Well, you see it’s because shut up.
Did Baywatch ever know what kind of show it was supposed to be? Was it a drama? Was it a kids show? Was it a parody? What blows my mind is that someone wrote scripts for the show, someone edited them, someone approved them, someone directed them. With all the people involved, the end result is embarrassing.
It was supposed to be a serious drama, I think if you go back and watch Allison’s reviews from season one, it’s pretty obvious that, despite the horrible acting and poorly written scripts, they were taking themselves way too seriously. You don’t see episodes about surfboard eating octopuses or ex-professional wrestlers being members of freak shows until the show went to syndication.

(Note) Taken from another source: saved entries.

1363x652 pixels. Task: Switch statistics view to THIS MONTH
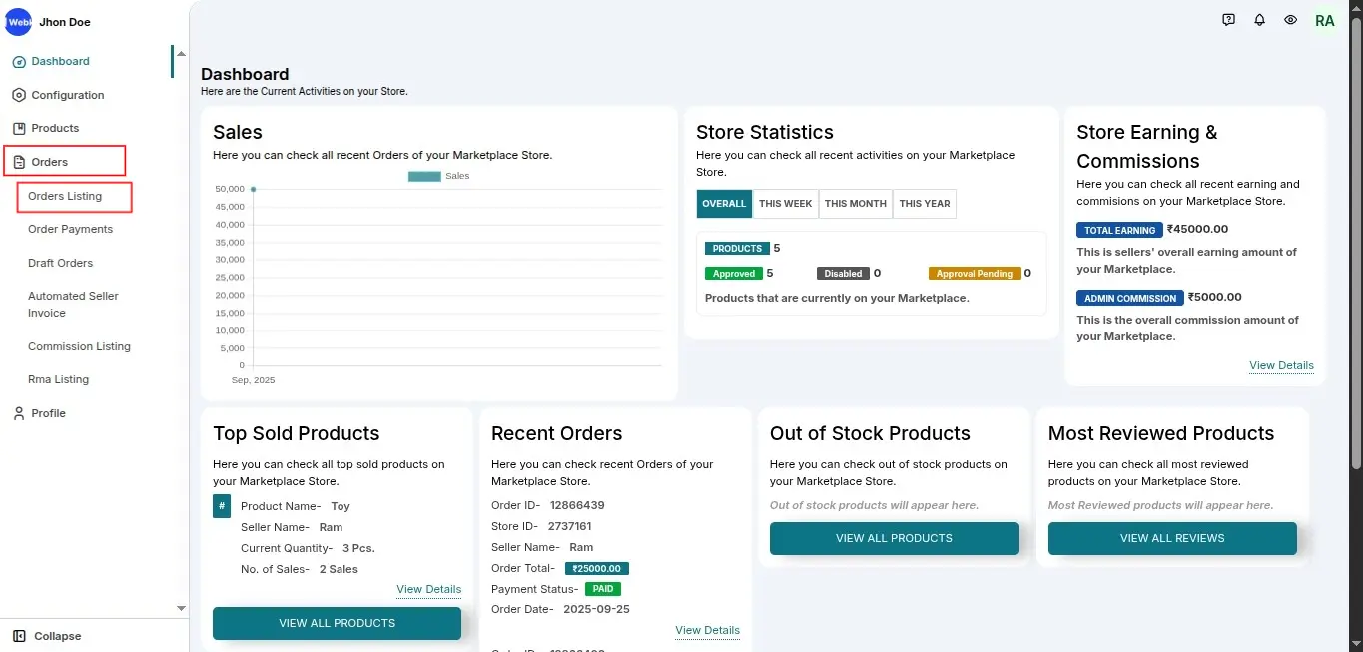(855, 203)
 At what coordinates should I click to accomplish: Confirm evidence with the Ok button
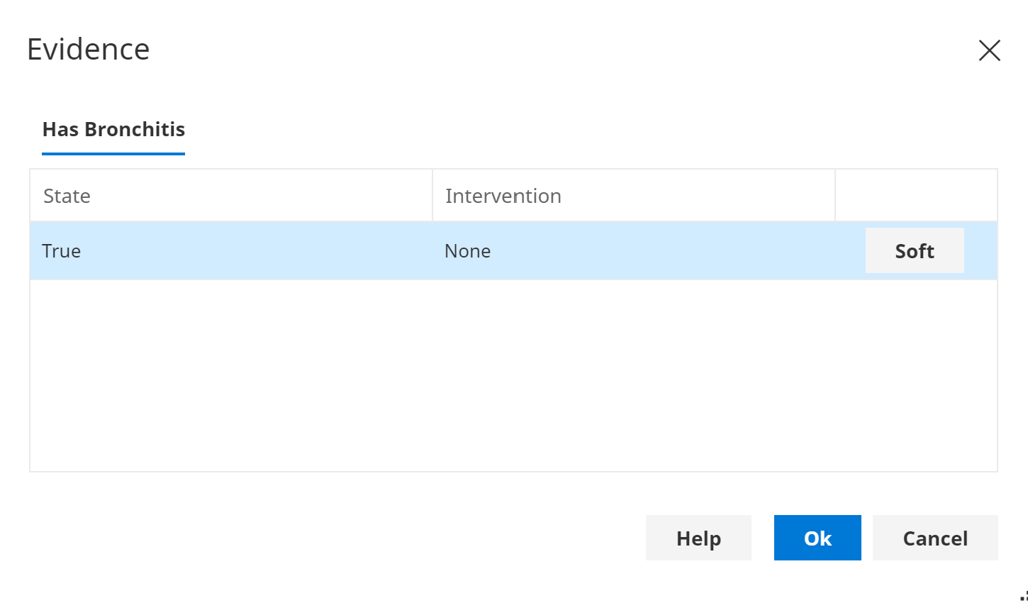pyautogui.click(x=817, y=538)
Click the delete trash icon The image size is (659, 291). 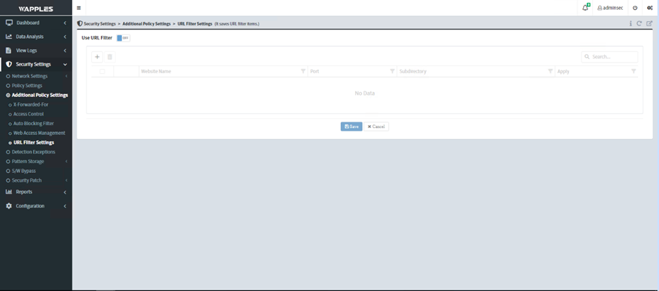pyautogui.click(x=110, y=57)
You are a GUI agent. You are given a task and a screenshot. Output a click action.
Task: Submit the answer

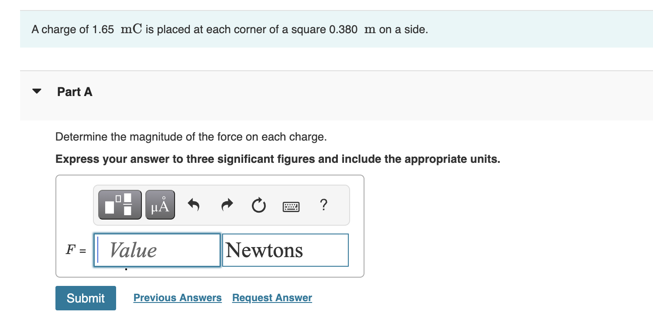[x=86, y=298]
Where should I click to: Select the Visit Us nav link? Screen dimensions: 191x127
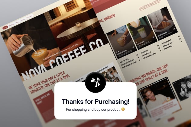click(23, 20)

The thing that allowed this show to be successful was the nature of syndicated non-network affiliated television shows that proliferated in the 90s. On the one hand, that gave us Star Trek: The Next Generation and Deep Space Nine which might have been considered too niche or risky for network prime time, it also gave us camp like Hercules and Xena, and finally it dumped terrible dreck on the viewing public like Mortal Kombat the TV series, and Baywatch.
It definitely did start out as an attempt at serious workplace drama, but you can see it also took a lot from 80’s hour long action shows which often had romance of the week subplots…shows like…oh I dunno…Knight Rider!
lol…yeah, by this time the show doesn’t seem to know what it wants to be.
To be fair, I think Star Trek: TNG was on NBC or something first then let go after the first or second season. And then it became one of the biggest TV shows of the time. Not even for syndicated shows–for network shows, too. It beat out some real heavy hitters in its time slot. I wish I could see the reaction of the person who decided to dump the show to those ratings. Salt everywhere!
No, Star Trek: TNG was never a network show. It was syndicated from start to finish. Gene Roddenberry had had his fill of network executives meddling with his shows.
Also, thank you Allison for sharing with us David Hasselhoff’s taint and scrotum.